Max Silberberg, photo of the photo:. UMF
Villa at Kutnowska Street 1-3, Wrocław. photo: polska-org.pl
Silberberg’s villa
Vincent van Gogh, Trinquetaille Bridge, Max Silberberg’s collection.
The financial crisis in 1932 forced the collector to sell part of the collection at Georges Petit’s salon in Paris. Three years later, he was ordered, as a Jew, to leave the luxurious villa, part of the systematic repression of the Jewish population and the seizure of their property. The building subsequently served the NSDAP security service. The collector was allocated a small apartment at Kurfürstenstrasse 28 (today Racławicka Street), which had no space for such an extensive art collection or library. Silberberg had to part with most of the artworks, artistic craftsmanship, and the book collection through the Berlin salon of Paul Graupe at several auctions held in 1935 and 1936. Over 160 artistic objects were auctioned off in total.

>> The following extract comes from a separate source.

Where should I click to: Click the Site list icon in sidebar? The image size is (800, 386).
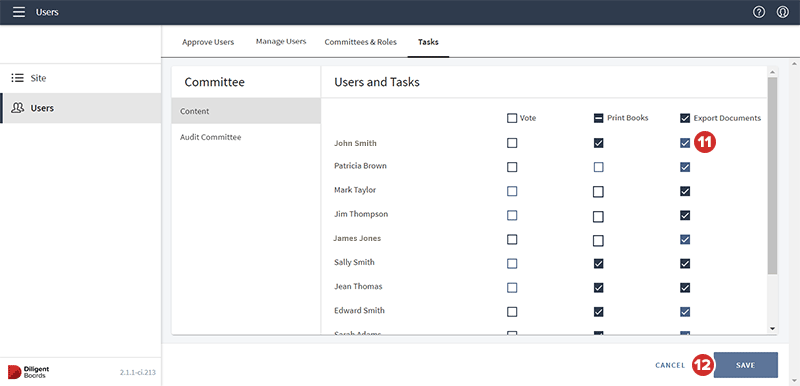[18, 78]
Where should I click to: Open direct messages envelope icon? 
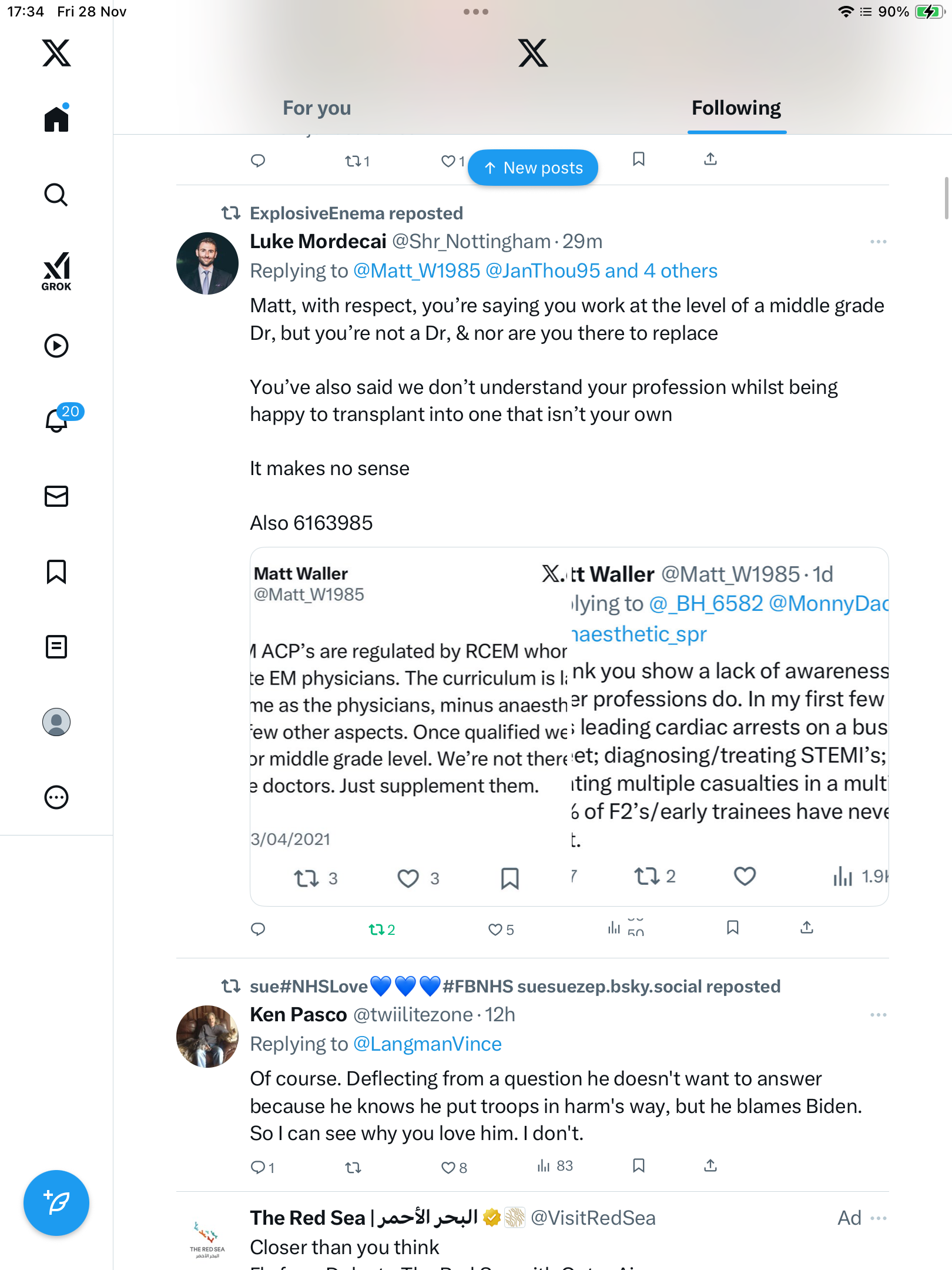(x=56, y=496)
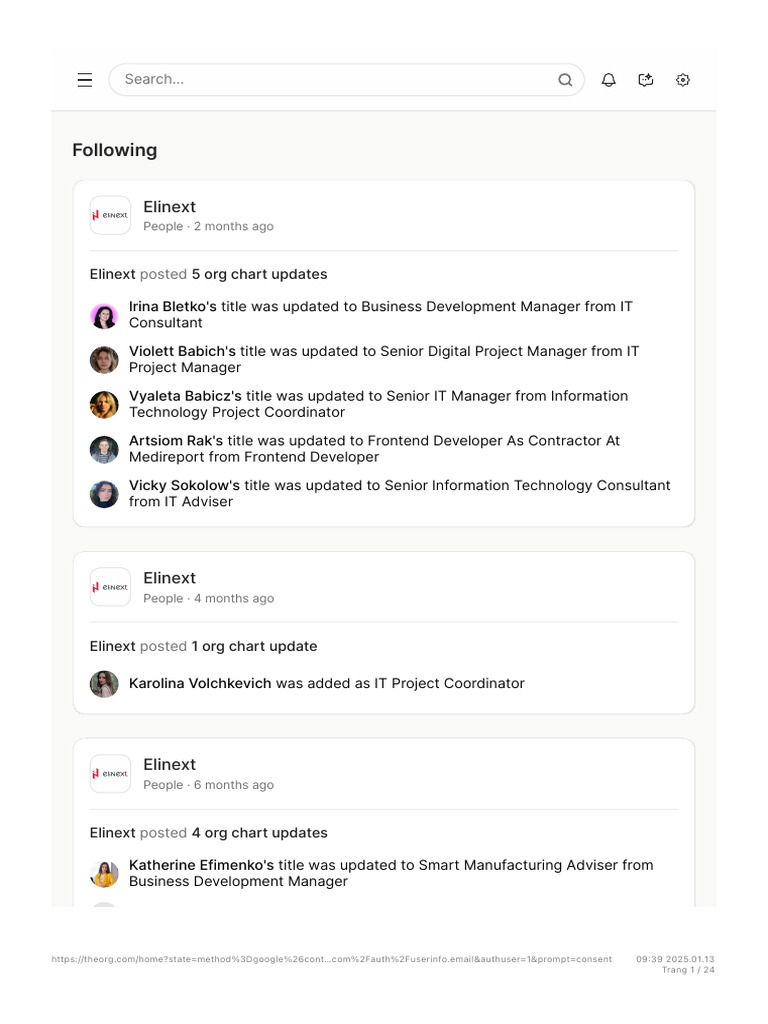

A visible sign of the rapidly deteriorating situation of the Jewish population in Nazi Germany was the so-called “Kristallnacht,” during which the collector’s only son was arrested and transported to the Buchenwald concentration camp, which had been operating for over a year. Fortunately, he was released a few days later on the condition of quickly leaving the country. In 1939, he emigrated with his wife Greta to the United Kingdom. Max Silberberg and his wife Johanna, despite difficult economic conditions (their company had been taken over by the state a year earlier), decided to remain in Breslau. However, repression increased, gradually forcing them to part with valuables and the few remaining works of art. In 1941, the Silberberg couple was deported to the camp in Lubiąż, then through Theresienstadt to the Auschwitz concentration camp, where they were murdered.
The art collection amassed by the collector was breathtaking. If it could be admired in Wrocław to this day, along with other paintings gathered by other Breslau collectors (including Leo Lewin and Carl Sachs), it would be the finest gallery of Impressionist painting in this part of Europe.